Talvez não seja inteiramente correcto fazer a divisão
da palavra amar – pouco importa. O Amor está acima da Etimologia. Dividindo
amar, temos: “a” – o prefixo latino de afastamento; e mar, o desconhecido. Amar
é, então, estar longe do desconhecido. Aqueles que digam que o mar não nos é
desconhecido, pois que lhe conhecemos as propriedades, esses que tentem
construir um lar de pedra e tijolo no Atlântico; que tentem dançar sobre as
ondas de um mar revolto, mas recordem o Rei Persa que o mandou chicotear por
este lhe ter dado contenda sem aviso, e a terra sempre obediente à mão do
escravo: recordem, se a música vos for agradável e os vossos dotes de dançarino
o permitirem, os nossos Descobrimentos, história de novas terras por novos
mares: navegaram-se os oceanos, para que pudéssemos desembarcar e construir
outros lares em terra.
Tudo é, afinal, viagem, movimento, mudança, por
mais insignificante que pareça: Portugal mudou-se para Império, os homens
moveram-se para mares e terras longínquas, e o Tempo prosseguiu a sua viagem.

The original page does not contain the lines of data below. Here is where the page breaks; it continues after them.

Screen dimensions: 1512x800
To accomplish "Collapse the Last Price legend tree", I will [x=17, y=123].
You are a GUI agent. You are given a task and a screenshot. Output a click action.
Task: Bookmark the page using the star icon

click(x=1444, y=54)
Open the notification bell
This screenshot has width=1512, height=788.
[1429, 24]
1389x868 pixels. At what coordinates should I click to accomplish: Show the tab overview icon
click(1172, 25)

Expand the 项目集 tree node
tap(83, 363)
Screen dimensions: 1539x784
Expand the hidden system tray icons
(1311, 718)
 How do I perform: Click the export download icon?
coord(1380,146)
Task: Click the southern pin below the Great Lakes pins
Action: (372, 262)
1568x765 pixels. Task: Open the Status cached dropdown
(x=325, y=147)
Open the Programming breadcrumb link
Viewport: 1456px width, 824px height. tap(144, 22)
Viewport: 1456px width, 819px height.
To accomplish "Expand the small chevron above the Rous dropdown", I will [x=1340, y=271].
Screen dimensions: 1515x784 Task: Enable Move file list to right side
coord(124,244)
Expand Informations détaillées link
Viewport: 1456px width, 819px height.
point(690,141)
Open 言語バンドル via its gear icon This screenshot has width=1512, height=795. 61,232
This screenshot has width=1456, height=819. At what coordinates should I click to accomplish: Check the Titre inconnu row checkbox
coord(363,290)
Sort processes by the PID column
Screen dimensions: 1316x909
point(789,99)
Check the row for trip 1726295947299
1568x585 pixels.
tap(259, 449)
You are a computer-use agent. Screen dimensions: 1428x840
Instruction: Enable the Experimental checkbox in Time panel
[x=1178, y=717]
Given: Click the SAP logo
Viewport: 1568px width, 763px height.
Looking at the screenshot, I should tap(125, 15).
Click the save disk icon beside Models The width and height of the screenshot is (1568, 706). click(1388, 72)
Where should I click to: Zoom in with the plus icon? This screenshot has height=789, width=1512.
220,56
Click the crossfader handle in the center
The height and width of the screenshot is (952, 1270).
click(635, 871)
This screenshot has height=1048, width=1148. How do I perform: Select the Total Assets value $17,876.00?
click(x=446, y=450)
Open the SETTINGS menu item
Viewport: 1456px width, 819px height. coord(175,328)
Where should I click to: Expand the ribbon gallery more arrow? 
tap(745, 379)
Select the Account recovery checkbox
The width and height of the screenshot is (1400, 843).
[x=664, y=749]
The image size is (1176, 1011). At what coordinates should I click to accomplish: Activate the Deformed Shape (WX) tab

Nós, mais pequenos do que um Império, mais fracos do que uma onda que nos leva
e engole, somos mais vastos, mais poderosos do que todos os Grandes Reinos e
Oceanos do Mundo, e também a nossa vida é constante partida e chegada.
Para que uma cidade imperial seja destruída
quantos homens, quanta maquinaria, quanta morte é necessária? E, no entanto,
com uma palavra podemos derrubar um homem. Diz-nos Zaratustra que são as
palavras mais doces que trazem a tempestade: e não há palavra mais doce do que
Amor. A tempestade é um exagero: o vento que nos afaga a cara na Primavera,
sopra, agora, com força exagerada; a chuva, tão bem vinda aos cultivos, cai em
demasia; o trovão que nos encanta ao longe e em sonhos, estremece e incendeia
as nossas casas. É altura de procurar abrigo. Só que, no Amor, é precisamente o
contrário: não é o exagero, mas a míngua, que destrói; não é a força, mas a
fraqueza quem assusta e entristece. O abrigo é a rua, a música e o riso. Onde há silêncio, há tempestade.
A tristeza de Narciso e Eco é a tristeza do
silêncio. Cada um vive a sua solidão: Narciso não se quer dar; Eco não se pode
dar. Um, porque recusa responder aos apelos de quem o deseja; outro, porque não
pode chamar para o pé de si quem ama.
Ninguém pode provar que ama – quando alguém deixa de amar outro, afasta-se.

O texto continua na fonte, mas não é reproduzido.